By: Environmental Working Group
Ignoring the World Health Organization’s (WHO) conclusion that the crop chemical glyphosate is “probably carcinogenic to humans,” the U.S. Environmental Protection Agency has approved the glyphosate-containing herbicide Enlist Duo for agricultural use in nine more states. It had previously been approved for use on genetically engineered crops in six states.
Enlist Duo’s active ingredients are glyphosate and 2,4-D, both of which have been shown to increase the risk of non-Hodgkin lymphoma.

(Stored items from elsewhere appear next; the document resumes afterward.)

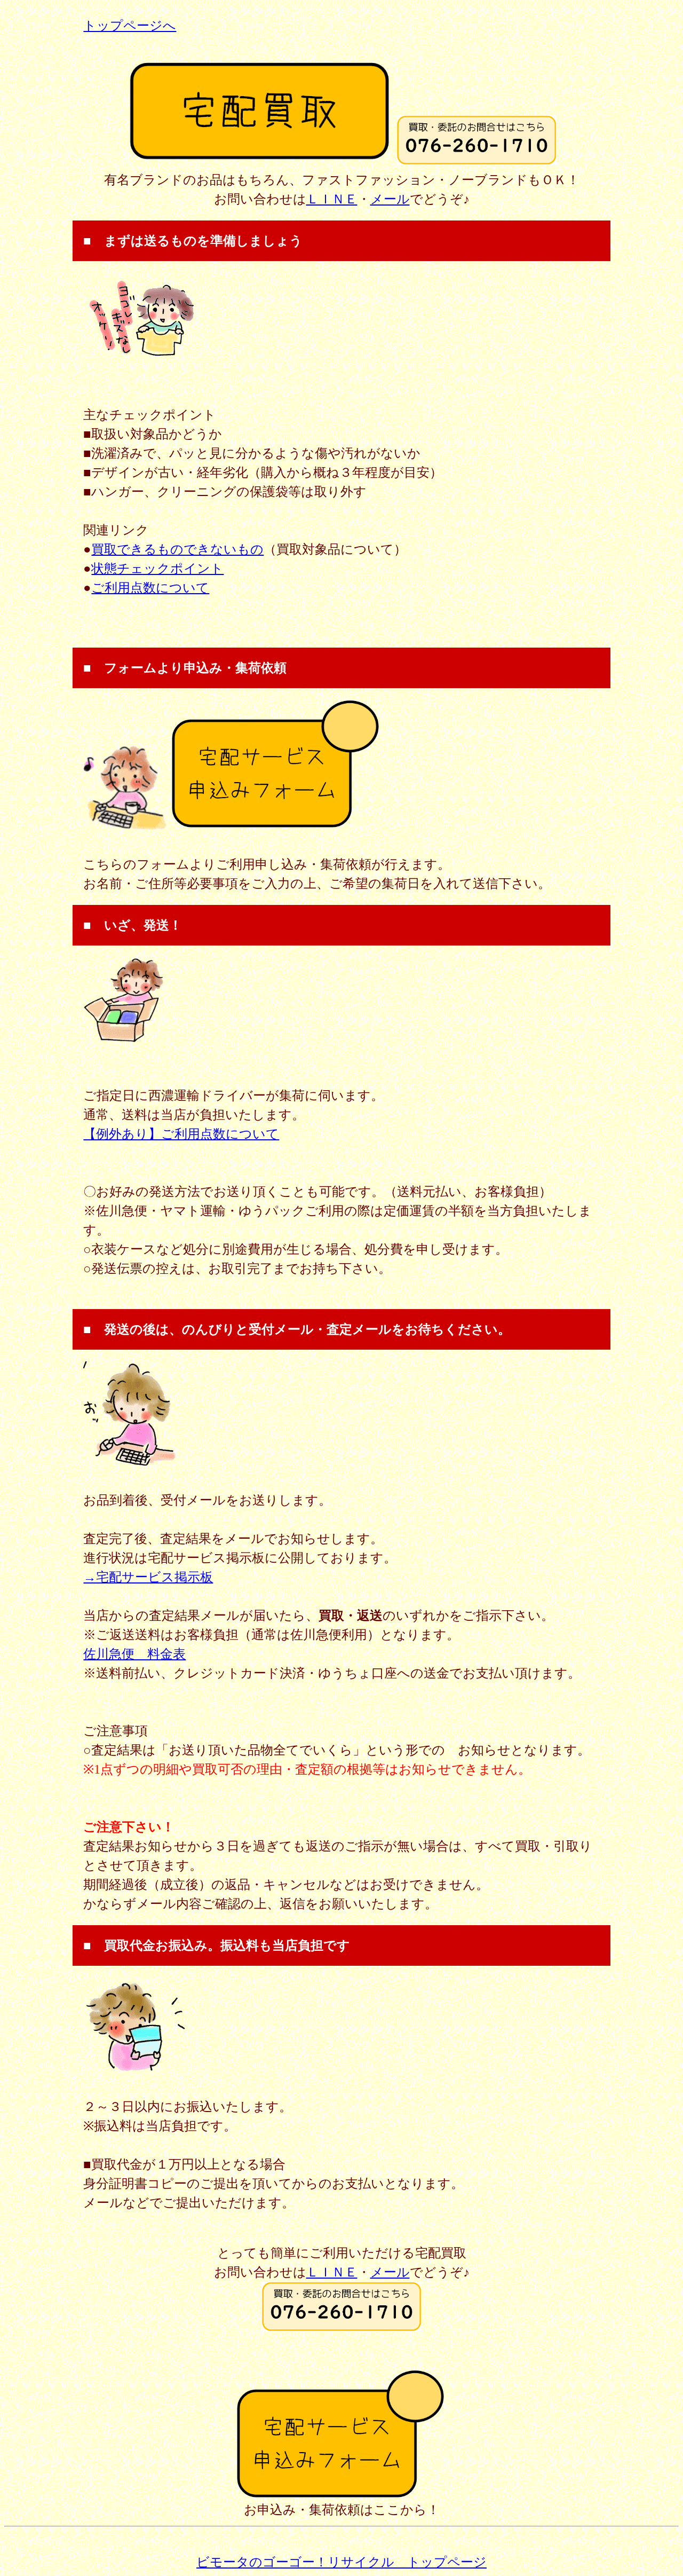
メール (390, 199)
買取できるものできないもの (177, 549)
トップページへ (129, 26)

“This poorly conceived decision by EPA will likely put a significant number of farmers, farm workers and rural residents at greater risk of being diagnosed with cancer,” said Scott Faber, senior vice president for government affairs at Environmental Working Group. “The agency simply ignored a game-changing new finding from the world leading cancer experts, and has instead decided the interests of biotech giants like Dow and Monsanto come first.”
Last month, the International Agency for Research on Cancer, a branch of the WHO, elevated its risk assessment of glyphosate to “probably carcinogenic to humans” based on a review of the evidence by a panel of 17 leading oncology experts.
Glyphosate is the most used pesticide in the U.S. The bulk of it is applied to genetically engineered corn and soybean crops. It is also the main ingredient in Monsanto’s signature weed killer RoundUp.
EPA’s decision will allow Enlist Duo to be sprayed on fields of genetically engineered corn and soybeans in Arkansas, Kansas, Louisiana, Minnesota, Mississippi, Missouri, Nebraska, North Dakota and Oklahoma. It was previously approved for use in Illinois, Indiana, Iowa, Ohio, South Dakota and Wisconsin.
“Instead of taking steps to protect the public from toxic chemicals, the EPA has only sped up the pesticide treadmill that will now put millions more people at risk,” added Faber. “These toxic herbicides easily make their way off farm fields and into the air and water we and our children breathe and drink.”